Je vous propose de revenir en 1984 et d’aller à la rencontre d’une petite bande de créatures hirsutes qui allaient pour notre plus grand plaisir envahir les écrans et influencer bon nombre de suiveurs à la tête de productions désargentées telles que les Goulies, les Critters et les immondes Trolls du stakhanoviste Claudio Fragasso. Le premier volet des Gremlins est essentiel pour son réalisateur Joe Dante qui signe ici le seul réel succès de sa carrière en termes d’entrées et pour son producteur Spielberg qui peut définitivement lancer sa société Amblin grâce au carton du film. Joe Dante est un transfuge des productions Corman qui s’est fait connaître aux yeux de Spielberg par son Piranhas qui était une relecture des Dents de la mer. Plutôt que d’attaquer Dante pour plagiat comme le souhaite Universal, Spielberg va rapatrier ce talent au sein de sa propre écurie. Enfin, ce premier Gremlins  est la jonction parfaite entre les premières productions du papa d’ E.T. orientées jeunes adultes comme Poltergeist et ses projets ultérieurs pour Amblin pensés pour être vus par toute la famille. En effet, Les Gremlins se jouent à la fois des codes du cinéma d’horreur et du divertissement familial.

Mais que raconte les Gremlins (pour ceux qui ont pas vu le film !) :

Quand il ne passe pas son temps à inventer des gadgets ménagers absurdes, Randall Peltzer pense à son fils, Billy. Pour son anniversaire, il lui achète un curieux animal déniché au marché de Chinatown, un mogwaï. Point trop alarmé par les curieux conseils du vendeur - ne pas mouiller le mogwaï, ne pas l'exposer à la lumière vive et ne pas le nourrir après minuit -, Randall l'offre à son fils, qui exulte. Las ! Mouillée par inadvertance, la bestiole donne naissance à cinq congénères, qu'un repas nocturne change en atroces petits monstres dévastateurs, plus prolifiques que des lapins. Bientôt, la terreur règne dans la petite ville de Kingston Falls...

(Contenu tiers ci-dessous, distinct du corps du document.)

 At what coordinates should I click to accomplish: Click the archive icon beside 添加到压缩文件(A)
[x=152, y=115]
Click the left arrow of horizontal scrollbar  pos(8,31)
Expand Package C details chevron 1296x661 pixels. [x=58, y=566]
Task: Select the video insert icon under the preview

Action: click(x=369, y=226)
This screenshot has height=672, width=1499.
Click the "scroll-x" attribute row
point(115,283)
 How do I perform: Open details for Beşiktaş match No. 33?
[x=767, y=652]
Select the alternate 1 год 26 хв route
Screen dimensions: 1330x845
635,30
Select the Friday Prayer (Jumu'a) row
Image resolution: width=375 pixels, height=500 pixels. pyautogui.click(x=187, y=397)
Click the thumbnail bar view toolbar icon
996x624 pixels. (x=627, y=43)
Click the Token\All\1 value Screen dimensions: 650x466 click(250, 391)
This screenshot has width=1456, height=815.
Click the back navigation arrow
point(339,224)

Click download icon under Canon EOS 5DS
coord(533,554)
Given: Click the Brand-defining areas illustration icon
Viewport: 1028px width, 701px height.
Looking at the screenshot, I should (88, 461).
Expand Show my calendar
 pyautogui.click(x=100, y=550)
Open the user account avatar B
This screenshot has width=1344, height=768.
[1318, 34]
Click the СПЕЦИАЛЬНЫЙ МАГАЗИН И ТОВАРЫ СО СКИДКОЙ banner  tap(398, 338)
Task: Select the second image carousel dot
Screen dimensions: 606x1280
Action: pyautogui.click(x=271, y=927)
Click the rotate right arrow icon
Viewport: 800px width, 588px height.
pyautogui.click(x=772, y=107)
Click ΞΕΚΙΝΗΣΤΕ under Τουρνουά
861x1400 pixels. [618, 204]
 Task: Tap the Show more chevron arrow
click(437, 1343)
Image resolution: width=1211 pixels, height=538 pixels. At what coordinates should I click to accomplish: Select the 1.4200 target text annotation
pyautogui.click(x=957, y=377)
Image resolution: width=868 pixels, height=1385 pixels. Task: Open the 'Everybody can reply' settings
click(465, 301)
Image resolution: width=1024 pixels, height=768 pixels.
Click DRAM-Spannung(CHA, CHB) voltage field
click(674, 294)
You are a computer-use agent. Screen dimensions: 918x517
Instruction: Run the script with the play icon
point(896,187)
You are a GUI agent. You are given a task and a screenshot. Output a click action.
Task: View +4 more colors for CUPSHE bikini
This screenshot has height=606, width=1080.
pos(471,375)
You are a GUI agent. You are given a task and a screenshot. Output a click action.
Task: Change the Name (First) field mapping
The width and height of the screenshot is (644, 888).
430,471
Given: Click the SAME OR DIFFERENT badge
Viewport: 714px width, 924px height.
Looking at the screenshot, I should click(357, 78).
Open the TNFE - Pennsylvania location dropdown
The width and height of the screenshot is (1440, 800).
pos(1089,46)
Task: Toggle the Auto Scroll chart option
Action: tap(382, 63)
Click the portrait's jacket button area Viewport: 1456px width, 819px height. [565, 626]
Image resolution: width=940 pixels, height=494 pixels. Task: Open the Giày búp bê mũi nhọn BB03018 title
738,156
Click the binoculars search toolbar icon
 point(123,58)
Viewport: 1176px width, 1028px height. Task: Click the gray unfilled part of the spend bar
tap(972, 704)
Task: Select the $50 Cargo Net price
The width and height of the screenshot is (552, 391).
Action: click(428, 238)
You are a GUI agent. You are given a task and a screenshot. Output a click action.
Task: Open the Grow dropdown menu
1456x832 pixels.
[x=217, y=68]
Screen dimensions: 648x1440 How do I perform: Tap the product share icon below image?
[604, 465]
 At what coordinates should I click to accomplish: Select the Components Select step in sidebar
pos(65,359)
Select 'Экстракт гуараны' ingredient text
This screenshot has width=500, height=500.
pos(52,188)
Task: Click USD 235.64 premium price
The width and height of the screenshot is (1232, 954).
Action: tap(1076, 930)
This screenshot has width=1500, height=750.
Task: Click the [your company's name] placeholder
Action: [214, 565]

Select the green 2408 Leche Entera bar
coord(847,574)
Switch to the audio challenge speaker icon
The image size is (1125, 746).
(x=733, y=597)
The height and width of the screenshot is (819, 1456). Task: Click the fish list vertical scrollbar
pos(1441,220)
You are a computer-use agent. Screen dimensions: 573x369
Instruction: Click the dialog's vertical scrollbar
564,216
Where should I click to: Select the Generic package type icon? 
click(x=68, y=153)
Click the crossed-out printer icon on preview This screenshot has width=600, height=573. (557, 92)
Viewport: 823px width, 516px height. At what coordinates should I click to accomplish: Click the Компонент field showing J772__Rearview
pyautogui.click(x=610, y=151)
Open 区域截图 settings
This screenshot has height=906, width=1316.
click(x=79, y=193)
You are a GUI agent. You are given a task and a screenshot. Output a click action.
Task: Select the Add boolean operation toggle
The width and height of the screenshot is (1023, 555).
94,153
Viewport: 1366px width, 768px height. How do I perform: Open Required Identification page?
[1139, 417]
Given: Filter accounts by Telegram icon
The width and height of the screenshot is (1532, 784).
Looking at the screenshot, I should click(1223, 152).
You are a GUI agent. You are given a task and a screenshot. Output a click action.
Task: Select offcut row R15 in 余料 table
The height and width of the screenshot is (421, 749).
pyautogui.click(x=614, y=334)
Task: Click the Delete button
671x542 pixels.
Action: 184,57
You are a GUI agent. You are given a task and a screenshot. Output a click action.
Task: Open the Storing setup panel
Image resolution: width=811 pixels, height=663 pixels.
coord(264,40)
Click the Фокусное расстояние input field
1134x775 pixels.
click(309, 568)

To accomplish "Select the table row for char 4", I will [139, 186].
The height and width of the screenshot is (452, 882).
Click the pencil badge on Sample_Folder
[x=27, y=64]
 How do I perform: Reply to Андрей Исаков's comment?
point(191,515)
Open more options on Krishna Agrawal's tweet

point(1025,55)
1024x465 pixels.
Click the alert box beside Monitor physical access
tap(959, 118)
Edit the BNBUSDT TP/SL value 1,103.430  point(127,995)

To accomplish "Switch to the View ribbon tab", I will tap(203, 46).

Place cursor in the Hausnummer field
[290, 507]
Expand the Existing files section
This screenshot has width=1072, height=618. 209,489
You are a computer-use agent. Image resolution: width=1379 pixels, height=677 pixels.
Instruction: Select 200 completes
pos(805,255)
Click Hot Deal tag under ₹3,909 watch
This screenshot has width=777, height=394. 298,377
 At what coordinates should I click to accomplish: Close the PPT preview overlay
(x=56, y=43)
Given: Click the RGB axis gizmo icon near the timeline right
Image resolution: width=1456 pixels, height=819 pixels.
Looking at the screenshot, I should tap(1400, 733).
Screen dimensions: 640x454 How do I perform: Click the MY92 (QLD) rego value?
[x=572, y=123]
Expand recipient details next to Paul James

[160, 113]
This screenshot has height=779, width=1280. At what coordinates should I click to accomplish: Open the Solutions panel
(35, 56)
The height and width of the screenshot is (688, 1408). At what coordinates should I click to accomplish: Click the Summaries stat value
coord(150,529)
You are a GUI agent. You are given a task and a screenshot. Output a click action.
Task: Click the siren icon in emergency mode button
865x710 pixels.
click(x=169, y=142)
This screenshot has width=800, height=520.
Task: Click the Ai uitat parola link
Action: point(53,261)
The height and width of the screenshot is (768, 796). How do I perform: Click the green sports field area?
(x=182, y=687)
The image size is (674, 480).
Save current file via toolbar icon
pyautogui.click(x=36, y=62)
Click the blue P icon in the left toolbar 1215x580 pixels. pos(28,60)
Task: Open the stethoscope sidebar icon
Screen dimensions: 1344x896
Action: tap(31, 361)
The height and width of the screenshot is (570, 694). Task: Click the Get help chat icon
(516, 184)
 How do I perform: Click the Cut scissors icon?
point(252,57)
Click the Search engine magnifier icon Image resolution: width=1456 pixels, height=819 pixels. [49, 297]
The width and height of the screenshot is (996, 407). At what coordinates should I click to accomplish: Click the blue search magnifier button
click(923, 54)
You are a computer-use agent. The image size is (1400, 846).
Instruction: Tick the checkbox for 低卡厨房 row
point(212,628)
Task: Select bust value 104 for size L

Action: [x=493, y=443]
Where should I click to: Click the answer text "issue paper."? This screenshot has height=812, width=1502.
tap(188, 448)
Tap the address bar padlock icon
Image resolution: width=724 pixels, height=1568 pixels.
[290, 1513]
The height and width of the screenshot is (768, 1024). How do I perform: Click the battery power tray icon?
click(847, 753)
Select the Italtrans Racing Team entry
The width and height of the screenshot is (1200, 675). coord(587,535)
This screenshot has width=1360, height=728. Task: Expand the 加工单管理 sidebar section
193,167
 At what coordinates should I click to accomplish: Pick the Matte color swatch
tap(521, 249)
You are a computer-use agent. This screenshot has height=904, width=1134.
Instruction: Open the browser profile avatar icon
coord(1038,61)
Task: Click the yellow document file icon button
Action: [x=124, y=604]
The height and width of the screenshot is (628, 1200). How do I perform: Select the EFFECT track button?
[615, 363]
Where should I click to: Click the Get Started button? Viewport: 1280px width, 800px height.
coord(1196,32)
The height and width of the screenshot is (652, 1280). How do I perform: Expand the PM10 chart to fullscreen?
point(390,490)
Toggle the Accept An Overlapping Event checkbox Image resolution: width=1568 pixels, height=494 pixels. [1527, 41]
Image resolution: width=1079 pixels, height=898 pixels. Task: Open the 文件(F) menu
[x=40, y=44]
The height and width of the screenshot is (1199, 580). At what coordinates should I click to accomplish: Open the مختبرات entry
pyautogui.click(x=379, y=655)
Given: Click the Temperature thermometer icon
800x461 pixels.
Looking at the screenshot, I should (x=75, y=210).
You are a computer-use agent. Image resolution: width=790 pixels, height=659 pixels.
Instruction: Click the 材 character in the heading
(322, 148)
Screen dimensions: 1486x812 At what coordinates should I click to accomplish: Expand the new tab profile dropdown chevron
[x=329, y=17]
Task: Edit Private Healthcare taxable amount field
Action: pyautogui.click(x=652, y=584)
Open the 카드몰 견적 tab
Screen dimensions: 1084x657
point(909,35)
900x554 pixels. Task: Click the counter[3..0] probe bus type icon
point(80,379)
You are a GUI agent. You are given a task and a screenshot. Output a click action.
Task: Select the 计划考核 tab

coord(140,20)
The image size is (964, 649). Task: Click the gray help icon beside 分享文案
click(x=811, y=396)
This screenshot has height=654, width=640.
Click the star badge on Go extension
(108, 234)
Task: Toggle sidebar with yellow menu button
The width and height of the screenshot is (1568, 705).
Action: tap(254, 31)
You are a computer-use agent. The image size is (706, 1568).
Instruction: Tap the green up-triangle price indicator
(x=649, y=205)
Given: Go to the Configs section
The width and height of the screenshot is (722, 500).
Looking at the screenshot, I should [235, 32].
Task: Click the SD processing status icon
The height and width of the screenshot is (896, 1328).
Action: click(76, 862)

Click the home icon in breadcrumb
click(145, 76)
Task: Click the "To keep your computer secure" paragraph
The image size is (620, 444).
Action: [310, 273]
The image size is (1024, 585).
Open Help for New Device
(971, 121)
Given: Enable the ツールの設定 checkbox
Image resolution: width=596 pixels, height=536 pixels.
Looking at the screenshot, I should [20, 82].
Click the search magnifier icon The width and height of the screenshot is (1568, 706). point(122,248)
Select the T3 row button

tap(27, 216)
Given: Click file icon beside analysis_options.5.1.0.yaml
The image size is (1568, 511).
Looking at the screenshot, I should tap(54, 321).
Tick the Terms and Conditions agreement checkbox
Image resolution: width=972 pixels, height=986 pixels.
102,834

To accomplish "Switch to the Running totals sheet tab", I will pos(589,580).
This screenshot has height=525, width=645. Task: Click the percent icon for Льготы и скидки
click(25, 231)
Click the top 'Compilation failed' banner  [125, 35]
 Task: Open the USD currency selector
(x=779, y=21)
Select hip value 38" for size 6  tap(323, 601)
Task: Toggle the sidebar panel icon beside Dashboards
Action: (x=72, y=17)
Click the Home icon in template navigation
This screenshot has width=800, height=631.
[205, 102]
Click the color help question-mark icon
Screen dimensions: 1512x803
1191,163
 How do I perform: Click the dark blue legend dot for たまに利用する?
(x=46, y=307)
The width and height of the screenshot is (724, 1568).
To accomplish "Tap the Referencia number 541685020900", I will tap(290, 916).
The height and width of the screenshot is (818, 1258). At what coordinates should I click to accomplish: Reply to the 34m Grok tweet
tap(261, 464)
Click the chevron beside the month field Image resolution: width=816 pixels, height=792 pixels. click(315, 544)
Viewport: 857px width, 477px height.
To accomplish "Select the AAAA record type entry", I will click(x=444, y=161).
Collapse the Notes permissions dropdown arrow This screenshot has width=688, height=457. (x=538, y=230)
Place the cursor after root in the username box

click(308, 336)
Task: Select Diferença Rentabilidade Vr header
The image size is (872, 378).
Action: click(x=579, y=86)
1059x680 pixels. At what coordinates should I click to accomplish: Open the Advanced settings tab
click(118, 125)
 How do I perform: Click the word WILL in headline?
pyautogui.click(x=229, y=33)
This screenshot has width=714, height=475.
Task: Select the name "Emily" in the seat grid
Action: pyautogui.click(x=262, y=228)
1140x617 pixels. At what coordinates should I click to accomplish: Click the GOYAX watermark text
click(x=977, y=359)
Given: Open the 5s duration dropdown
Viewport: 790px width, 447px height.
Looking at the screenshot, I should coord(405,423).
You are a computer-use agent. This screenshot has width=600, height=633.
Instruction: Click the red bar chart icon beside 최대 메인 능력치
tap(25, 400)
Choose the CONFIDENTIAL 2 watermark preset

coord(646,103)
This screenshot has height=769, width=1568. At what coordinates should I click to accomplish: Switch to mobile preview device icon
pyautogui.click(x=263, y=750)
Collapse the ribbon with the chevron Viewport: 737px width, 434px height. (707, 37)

Gremlins est la quintessence du cinéma de Joe Dante dans sa manière de créer un cinéma référentiel. Ainsi, ce premier volet des aventures de nos chers petits monstres est une remédiation de La vie est belle de Franck Capra où une petite ville américaine était menacée par la cupidité des hommes dont l'abominable M. Potter. La passion cinéphilique du réalisateur est également visible à travers les nombreux extraits de longs-métrages en noir et blanc visibles sur les téléviseurs des protagonistes du film. À l’instar des maîtres de la Nouvelle Vague, Dante est un amoureux du cinéma avant d’être un technicien comme le montre la participation dans tous ses films de l'acteur Dick Miller, qui était un héros de série B des années 60. À noter que le réalisateur est également un fin connaisseur du cinéma européen avec un usage sur le film d'éclairages très stylisés à la manière d’un Mario Bava. Dante ne voulait pas d'une esthétique réaliste pour les Gremlins et privilégia le studio et les couleurs primaires pour rendre crédibles ces marionnettes. Le directeur de la photographie du film, John Hora est un fidèle collaborateur de Dante (Hurlements, Gremlins 2,  Panic sur Florida Beach) qui travailla sur la série  Eerie, Indiana. Un feuilleton dont le titre français est Marshall et Simon et que je vous invite à découvrir. Cette série est un ovni dont Dante a réalisé 5 épisodes et qui est un mélange entre Stranger Things et Twin Peaks.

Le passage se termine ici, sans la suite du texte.